Ukraine-Russia conflict translated into acute crisis for both countries. Ukraine’s vital infrastructure has been demolished or rendered unusable. Human capital has been eroding at a significant pace with an acute impact on children. Financial measures taken by Ukraine’s regulatory bodies including capital controls, banking restrictions, and tax deferrals have saved the country from financial collapse. However, in many areas of the state economic activities have stalled and many businesses have been forced to leave the market. Damaged transit routes and a loss of access to the Black Sea have impeded trade. According to the World Bank, the GDP of Ukraine is expected to fall by 45% as the country’s overall output has been halved.

Imposed a large number of sanctions, Russia has fallen into financial turmoil. The country has been assigned a selective default credit rating facing a high probability of future sovereign default. With sanctions triggering a collapse in domestic demand, the Russian economy is set to decline sharply. Many foreign companies have withdrawn from the country’s market, deteriorating the overall investment outlook. According to the World Bank estimates, Russia’s GDP has gone down by 11% for the year 2022.

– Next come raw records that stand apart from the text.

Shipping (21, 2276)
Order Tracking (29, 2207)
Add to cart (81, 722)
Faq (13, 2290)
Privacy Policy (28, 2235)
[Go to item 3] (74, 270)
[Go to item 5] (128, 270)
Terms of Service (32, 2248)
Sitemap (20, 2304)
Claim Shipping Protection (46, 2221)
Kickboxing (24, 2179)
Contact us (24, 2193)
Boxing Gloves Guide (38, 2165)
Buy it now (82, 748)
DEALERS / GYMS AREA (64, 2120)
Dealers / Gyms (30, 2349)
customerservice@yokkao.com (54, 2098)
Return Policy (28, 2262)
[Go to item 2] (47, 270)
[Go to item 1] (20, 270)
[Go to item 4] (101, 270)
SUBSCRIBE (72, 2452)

Implications for Central Europe, Central Asia, and South Caucasus

Ukraine-Russia conflict has caused a huge refugee crisis with over 7 million people being displaced within Ukraine. Meanwhile, millions have been reported to have fled to neighboring countries. According to the current estimates, 25% of those displaced have crossed the border. These waves of international refugees are primarily being handled by Central European countries testing their capacities to mobilize and effectively distribute aid. Moreover, integrating refugees into host societies might arise as a challenge. Health, education, and protection systems of the recipient countries have been struggling to deliver services, especially to marginalized groups and more remote areas.

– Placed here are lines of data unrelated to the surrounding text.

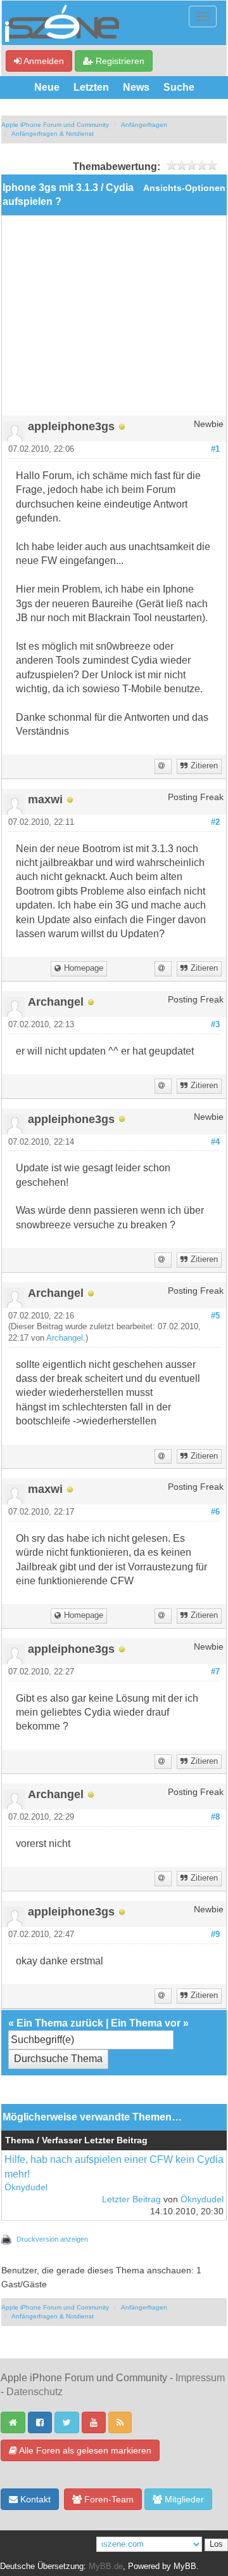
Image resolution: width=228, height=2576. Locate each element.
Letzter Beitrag (131, 2199)
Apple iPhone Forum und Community (55, 124)
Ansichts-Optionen (184, 188)
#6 (215, 1512)
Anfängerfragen (144, 124)
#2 (215, 822)
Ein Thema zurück (59, 2023)
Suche (178, 87)
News (136, 87)
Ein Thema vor (145, 2023)
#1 (215, 449)
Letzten (91, 87)
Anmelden (43, 61)
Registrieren (118, 61)
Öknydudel (26, 2187)
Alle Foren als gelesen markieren (84, 2450)
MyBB (185, 2566)
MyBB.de (106, 2566)
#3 (215, 1024)
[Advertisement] (114, 320)
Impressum (200, 2377)
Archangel (64, 1338)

Ukrainians have not been the only ones fleeing the country. Hundreds of thousands of Russians have left the state owing to a number of political, social, and economic decisions made by the federation. This could mean the loss of income or jobs for many migrants in Russia from Central Asian Countries. These economies might be looking at a decline in remittances that they have long been dependent on. For example, according to the estimates of the World Bank, the Kyrgyz Republic as well as Tajikistan are expected to have shrinking economies, wider deficits, and exchange rate devaluation.

South Caucasian Countries including Georgia and Armenia have been facing the consequences of war spillovers from Ukraine-Russia Conflict. Heavily reliant on Russian produce, restrictions on the export of agricultural products as well as rising prices might adversely affect these economies. However, it is worth noting that the influx of migrants from the Federation to these two countries might as well offset some of the negative impacts and boost domestic demand. The inflow of educated and skilled workers could as well indicate improvements in local labor markets.